Zane supports her argument with references to the concept of the “human connectome”, as described in the work of the Nobel Prize winner and psychologist Daniel Kahneman. In his work he demonstrated how “heuristics” or accumulated associations – emotional or other – stand in the way of rational decisions. We have for instance long known that certain “beliefs” held by religious sects stand in the way of rational decision-making. Only when the communicative codes and reference points – for instance, a person’s father, mother and friends – are taken into account and activated can people be made to take rationally based decisions.

That means that sufficient positive associations must be invoked to get people to adapt their behaviour. To flatly prohibit something won’t work. Nor is it helpful to organise counts that are “too” global and in which vague indications of supposed corona deaths are also tallied. Such masochism might energise individual scientists, but it does not help the “state of mind” of a society to persevere.

 

In modern communication whoever is able to offer the most and the best positive associations will win from whatever the alternative is, in this case, passive resistance. The required positive associations can be communicated by making better use of the full technical marking spectrum – from creative vocabulary, sounds and faces, to people and images. In short, everything that helps the neural network adopt positive associations. It’s of course vital that a strategic approach be taken to the full entirety of the messaging of the government and other actors. It’s clear that no-one is keeping an overview at the moment; nor is anyone steering the ship.

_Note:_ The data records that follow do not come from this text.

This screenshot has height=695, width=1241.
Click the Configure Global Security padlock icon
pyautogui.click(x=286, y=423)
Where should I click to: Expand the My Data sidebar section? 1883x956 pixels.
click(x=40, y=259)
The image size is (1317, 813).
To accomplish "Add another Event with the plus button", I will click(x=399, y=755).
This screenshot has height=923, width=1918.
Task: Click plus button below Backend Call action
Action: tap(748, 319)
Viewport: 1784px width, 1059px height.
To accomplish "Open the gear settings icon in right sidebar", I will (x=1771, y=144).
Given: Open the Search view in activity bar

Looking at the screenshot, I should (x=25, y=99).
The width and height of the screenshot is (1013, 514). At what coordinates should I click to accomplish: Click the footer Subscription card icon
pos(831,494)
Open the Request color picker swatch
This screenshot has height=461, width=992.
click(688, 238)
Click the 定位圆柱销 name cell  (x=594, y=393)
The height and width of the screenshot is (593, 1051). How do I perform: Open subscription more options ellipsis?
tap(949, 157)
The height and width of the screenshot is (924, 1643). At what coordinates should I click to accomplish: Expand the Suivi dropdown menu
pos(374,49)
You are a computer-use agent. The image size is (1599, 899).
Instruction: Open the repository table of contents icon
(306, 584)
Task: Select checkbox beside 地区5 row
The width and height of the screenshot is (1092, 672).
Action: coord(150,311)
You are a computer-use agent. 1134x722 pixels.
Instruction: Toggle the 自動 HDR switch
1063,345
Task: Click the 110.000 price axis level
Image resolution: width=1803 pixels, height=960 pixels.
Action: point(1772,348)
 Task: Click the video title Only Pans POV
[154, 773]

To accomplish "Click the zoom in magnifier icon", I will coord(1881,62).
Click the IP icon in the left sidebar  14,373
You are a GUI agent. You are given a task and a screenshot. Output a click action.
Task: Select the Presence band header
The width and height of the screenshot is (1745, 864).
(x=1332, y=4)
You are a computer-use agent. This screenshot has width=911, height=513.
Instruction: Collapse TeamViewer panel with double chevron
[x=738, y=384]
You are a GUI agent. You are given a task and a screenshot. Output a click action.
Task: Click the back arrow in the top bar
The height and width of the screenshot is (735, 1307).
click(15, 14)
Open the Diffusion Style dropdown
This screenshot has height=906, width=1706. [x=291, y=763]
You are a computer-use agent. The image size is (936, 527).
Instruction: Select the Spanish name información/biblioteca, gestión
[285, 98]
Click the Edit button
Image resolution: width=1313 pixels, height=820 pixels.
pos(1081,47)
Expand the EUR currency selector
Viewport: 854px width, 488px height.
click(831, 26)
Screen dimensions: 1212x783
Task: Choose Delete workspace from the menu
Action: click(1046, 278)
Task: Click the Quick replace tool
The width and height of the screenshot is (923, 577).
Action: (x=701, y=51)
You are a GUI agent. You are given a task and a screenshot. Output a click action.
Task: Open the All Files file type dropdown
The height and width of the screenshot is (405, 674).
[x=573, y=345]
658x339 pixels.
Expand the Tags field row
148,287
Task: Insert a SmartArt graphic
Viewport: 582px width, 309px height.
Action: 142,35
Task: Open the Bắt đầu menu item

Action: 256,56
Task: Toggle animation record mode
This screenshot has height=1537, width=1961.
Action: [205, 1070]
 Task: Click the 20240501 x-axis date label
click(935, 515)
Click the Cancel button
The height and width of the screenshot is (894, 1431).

Such a deliberate marketing strategy has not accompanied the corona measures for the most part at the moment. Bans have remained limited to a cognitive set of arguments, with no positive eliciting of the emotionally advantageous aspects associated with the measures. This has produced confusion, protests and resistance. Belgium is trapped between following the example of France and its strong Macron brand – which we do not have – and the Dutch group dynamic approach – for which we lack the discipline. We need a clear and coherent government communication strategy. This is not merely something that’s desirable. We are after all asking people to make an enormous effort; we’re asking them to drastically change their lives. Nothing they have done until now and none of the habits they have acquired were exclusively based on rationality. And now we want them to completely set aside these habits purely based on ratio – a message delivered by scientists with little empathy for normal, day-to-day life. This is as good as impossible. Consider, for instance, that more than 100 studies have shown that less than 30% of patients on average follow the therapeutic instructions of their doctors. Efforts to make drugs affordable and easy to take do not suffice. “Psychosocial factors” are what’s standing in the way: habits, social context, attitudes and motivations. In the case of corona, the whole thing is made even worse by the fact that recommendations from doctors to their patients to adjust their lifestyles are observed the least: just 20% of patients are willing to go along with them. We are currently asking the entire population to make such lifestyle changes. It should not come as a surprise that this request is being met with more than a little bit of resistance.

 

At its essence, the model of Western society is precisely about living together with others with respect for each other’s free will. We debate, we argue our case to find a common ground in mutual respect for scientific findings. Once that foundation has been established, we communicate it as best is possible, both rationally and emotionally. Continuous and permanent dialogue is what distinguishes the free – Western – world from dictatorial regimes. Of course limits exist. In order to protect society, the outer limits are to be checked by the police – albeit in symbiosis with permanent dialogue.